Task description: Return, word for word, the part of the passage on evangelical voters that lies between "In other words, everything" and "the White House.", inclusive.

Provided text:
════════════════
Trump has clearly divided evangelicals, particularly between the old guard religious right, and the new generation who is eager to embrace multi-ethnic America and move forward in a confident pluralism in which America's Christian heritage is respected. Given those divisions, the evangelical voting bloc can be divided into three basic tiers.
First, the "America, God, and guns" evangelicals. These people are "evangelical" in a political and cultural sense.
They might only have limited or spasmodic church attendance, and rudimentary knowledge of Christianity, but they identify conservative religion as an indelible part of the overall cultural conservatism to which they are committed.
This fits well with the early reporting from World magazine, Christianity Today and others. Many of these evangelicals were, to be blunt, cultural evangelicals in rural areas in the Bible Belt and Midwest.
Journalists, note the emphasis on concern about the impact of Trump's campaign on race relations -- which can be seen as a concern about the public witness of evangelical bodies that are making genuine efforts at racial reconciliation. For example, as I have stressed before: You cannot understand what is happening in the Southern Baptist Convention at the moment without paying attention to the growth of its predominately African-American and Latino congregations.
Bird continues:
Second, "hold the nose evangelicals". These are the people who personally eschewed Trump's behaviour and racist rhetoric, but regarded him as the lesser of two evils.
They were concerned that Hillary Clinton would appoint activist judges to the Supreme Court, attack religious liberty, expand federal funding for abortion, and end democracy as they knew it. For them, Trump is a necessary evil.
In other words, everything begins and ends with the growing power of the U.S. Supreme Court in shaping American life, accompanied by waves of executive orders from the White House.
════════════════
Listed records:
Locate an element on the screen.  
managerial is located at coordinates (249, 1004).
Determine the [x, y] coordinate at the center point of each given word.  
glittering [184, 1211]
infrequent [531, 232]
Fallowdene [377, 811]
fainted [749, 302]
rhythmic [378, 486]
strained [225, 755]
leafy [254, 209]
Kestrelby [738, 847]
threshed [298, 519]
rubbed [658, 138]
════════════════
Answer area:
In other words, everything begins and ends with the growing power of the U.S. Supreme Court in shaping American life, accompanied by waves of executive orders from the White House.